Using the Data Warehouse

In order to utilize the data warehouse fully, it's important to understand, generally, how it is structured and why. The aim of this page is to offer a brief explanation of these things.

If all you want is an an overview of what's in the data warehouse, look here.

There are also separate pages on how to get connected and where to find data documentation.

The short explanation of how the data warehouse is structured is that it's a big database that's divided up into spreadsheet-like tables into which regularly used data is loaded from our major systems of record, Advance, Slate, Colleague, etc.  The spreadsheet-like tables are of two kinds: dimension tables (aka dimensions) and fact tables.  These tables join together into so-called star schemas, which all together form the relational part of the data warehouse. 

The relational part of the data warehouse may be accessed directly (e.g., using a query tool such as Excel 2013 or later's PowerQuery).  More typically, however, the data in the relational part of the data warehouse is loaded into OLAP cubes and then accessed, by users, from an Excel pivot table or via one or another reporting tool, such as Tableau.

When do you use OLAP cubes?  When you want to look at summarized data (total x over y years; average z for the current year by age and gender, and so on).  If you are looking for a list, however, query the relational part of the data warehouse, or probably better yet, get your list from the system where the data originates.  For example, if you want a names and contact information for individual people, or lists of courses, or specific financial transactions, you should not be using a cube.  For such situations, a relational-database query is better.  Or perhaps a conversation with someone who administers the data in Colleague, Advance, Slate, etc.  


Dimensions (in the relational part of the data warehouse) hold information about 1) real-world entities like people and places, and 2) conventional entites like dates, times, terms, years, and other concept and labels we use to divide up or compare numbers and facts in reports and analyses (e.g., "Do we have more applicants from New England this year than last?").  Dimensions' names all begin with the prefix MD_ (e.g., MD_Date, and MD_DegreeStudent).

Fact Tables

Fact tables hold numeric information about the entities in the dimensions - not the labels and classifiers that we house in dimensional tables, but rather things we summarize and aggregate (average, median, sum, distinct count, etc.).

Take, for example, the dimension table, MD_Prospect, which contains a long list of prospective students, along with their names, home geographical regions, genders, etc.  Alongside that dimension we also have a series of fact tables, MF_TopSATScore, MF_ReaderRating, etc., that contain exact numeric values like SAT scores, numeric ratings given to applications by Admissions staff members, and counts of activities we have performed for prospective students.

These particular fact tables and dimensions, when linked together into related groups called star schemas, allow us (using appropriate reporting tools) to answer questions, quickly and easily, like:

  1. What activities are most closely associated with a student applying?
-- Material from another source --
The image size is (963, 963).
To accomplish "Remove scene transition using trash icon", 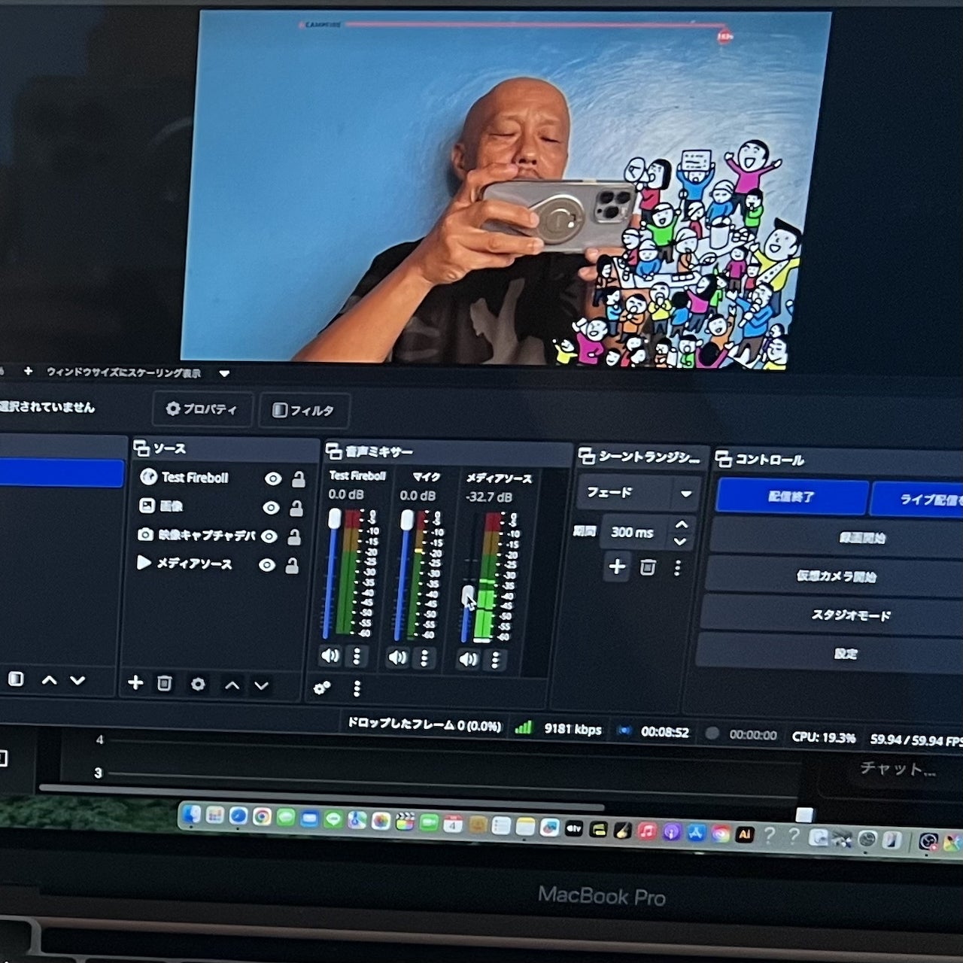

Having a family member who is an alum? Coming to visit campus?
  2. What are the average SAT scores of applicants, by race, by gender, by region (or other things)? Is this changing over time?
  3. How has our yield (matriculants / admittees) changed over time?

OLAP Cubes

As noted above, though, most data warehouse users don't access the relational part of the data warehouse directly, because it may require them to know a query language (SQL) or be able to join relational fact and dimensional tables.

Instead, most data warehouse users access the data warehouse through online analytical processing (OLAP) cubes.
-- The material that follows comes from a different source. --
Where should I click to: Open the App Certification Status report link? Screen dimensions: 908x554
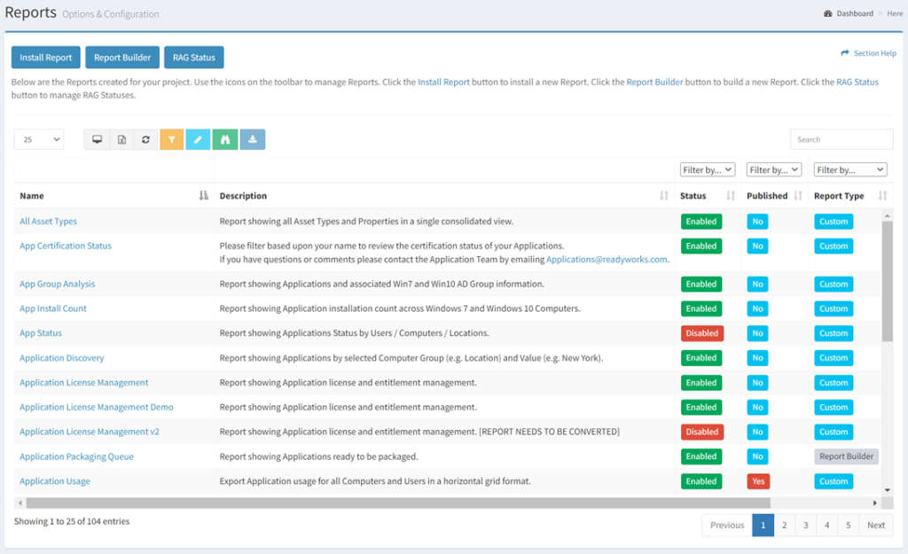coord(66,246)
OLAP cubes are special data structures that facilitate slicing and dicing of data into charts and interactive pivot tables, drill-down reports, and visually pleasing collections of these (typically called dashboards).  OLAP cubes may be accessed with a variety of software, from plain old Excel, to higher-end data visualization and display tools like Tableau.

Data Mining

Not all questions are best answered using OLAP, however. Some questions, especially in the initial stages of analysis and exploration, are best answered using data mining techniques, which allow users to visualize how some parts of a data set are related to other parts.  Data mining techniques, e.g., would be used to make a first pass at determining what factors have the most negative influence on student retention, or what demographic or personal characteristics seem most predictive of a high GPA.

In the past, data mining was the exclusive province of highly trained statisticians, actuaries, and other analytically/quantitatively trained professionals, and although many data mining tasks are still best done by such professionals, quite a bit can actually be done by non-experts using simple tools (data mining add-ins) available to all users of Microsoft Excel.

Data Cleansing

It is also worth noting that the data in the data warehouse is extensively cleaned, normalized, and massaged to fit our institutional standards, so that those using it don't have to worry about inconsistencies, missing chunks of data, and obscure codes.

The data is loaded overnight, to free the systems up during the day for OLAP and data mining tasks. Data in the warehouse is therefore at most a day old, i.e., fresh enough for most OLAP and data mining tasks, but not suitable for operational reporting ("As of lunch time today, how many admitted students have paid their deposit?") or for data "dumps" for mailing labels, or for tracking day-to-day transactions.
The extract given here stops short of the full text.